--- Given information ---
►

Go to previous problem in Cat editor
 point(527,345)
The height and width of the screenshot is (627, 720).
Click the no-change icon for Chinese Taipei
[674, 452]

◄
►

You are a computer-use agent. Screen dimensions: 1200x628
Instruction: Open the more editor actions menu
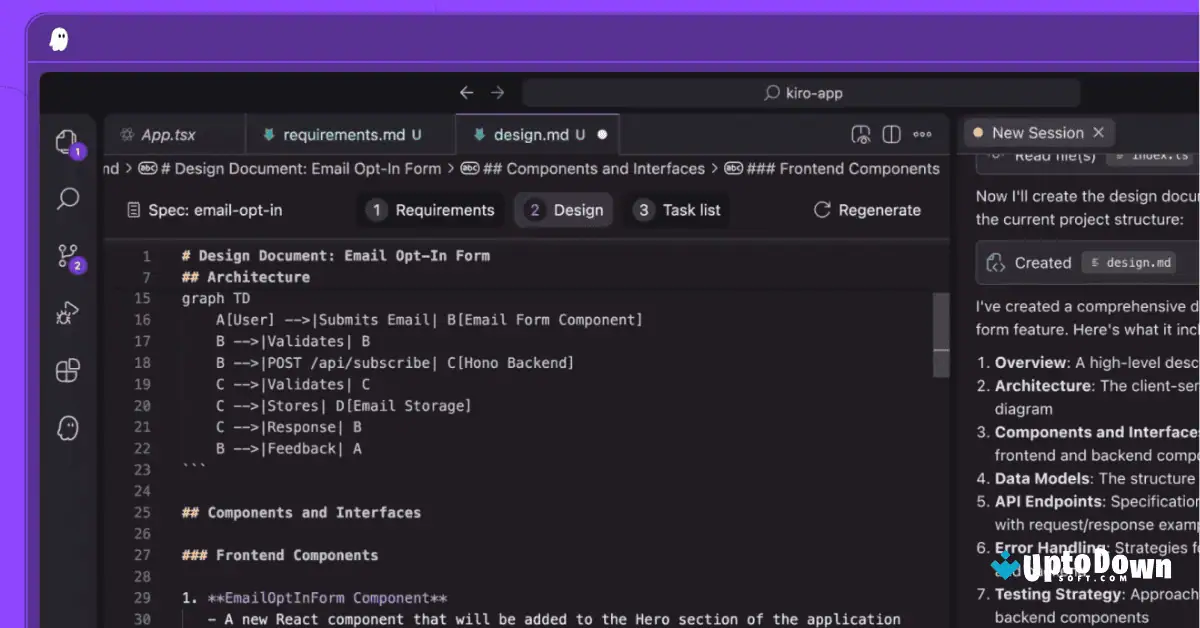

◄

--- Exercise requirements ---
Above are the records. Print exactly, and only, the lines from the line with "You are a computer-use" to the line with "Instruction: Open the", both inclusive.

--- Output for this task ---
You are a computer-use agent. Screen dimensions: 1200x628
Instruction: Open the more editor actions menu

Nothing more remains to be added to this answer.